==== Selected extract ====

Take e.g. healthcare. You can have all private healthcare (capitalist), a public and private sector coexisting (mixed), or exclusively public provider (socialist).

And that's just a sector. You can have socialist healthcare but capitalist manufacturing. Every economy is mixed, but it can balance to one side or the other.

(btw, all modern economies tend to be capitalist, but social democracies in Europe are definitely less capitalist than the US)

2 comments

A big chunk of European systems are neither of those three, there are three axes, one is regulation, another the practice, and the final one is funding.

France for example, has mostly public funding, relatively heavy regulation (prices are fixed), but practice remains mostly private (though mixed in hospitals).

Switzerland has mostly private funding, even heavier regulation (insurance is mandatory and you can't be refused for pre-existing conditions, for example), and most practice is private (some public hospitals).

The big elephant in the room in US healthcare is that funding is 50/50, yet you can only benefit from the public part by being old or extremely poor.

==== Listed entries ====

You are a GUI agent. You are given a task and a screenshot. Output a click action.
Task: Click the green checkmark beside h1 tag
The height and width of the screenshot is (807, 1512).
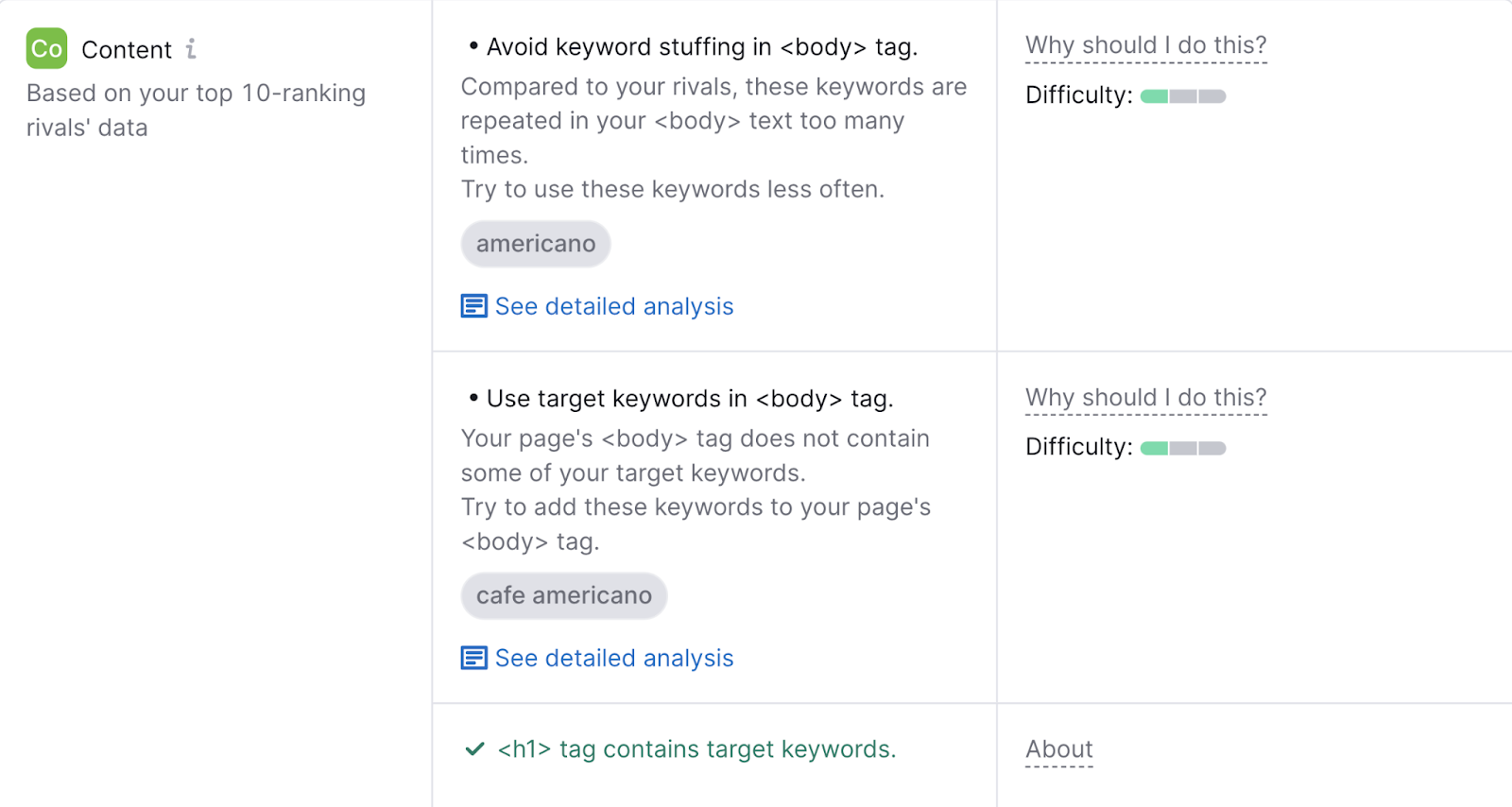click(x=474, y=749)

====
==== Listed entries ====

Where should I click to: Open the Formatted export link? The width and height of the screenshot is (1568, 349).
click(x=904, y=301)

====

◆ Task set
a – Please decide whether each statement agrees with the healthcare discussion: (i) In France, medical practice remains mostly public. (ii) In Switzerland, insurance is mandatory. (iii) In the US, healthcare funding is split 50/50. Answer yes or no for each, quoting the deciding words.
b – Carry the healthcare discussion forward from its last sentence.
The entries have no connection to the healthcare discussion.

◆ Per-task outputs
a –
(i) No: "practice remains mostly private (though mixed in hospitals)"
(ii) Yes: "insurance is mandatory and you can't be refused for pre-existing conditions"
(iii) Yes: "funding is 50/50"

b –
That is an oversimplification. There is more defining Socialism than just healthcare. And having a solid social system in place is hardly a socialist thing.
I think their overall point is that it's possible to have sectors of the economy non-privately owned. Healthcare is a common one, but there's others - power generation, transit, education, etc.

If your definition of socialism is that absolutely all sectors of the economy are non-privately owned, then even places like Cuba don't qualify.

If your definition of capitalism is that absolutely all sectors of the economy ARE privately owned, the U.S. isn't a capitalist country.

Thank you, that was exactly my point.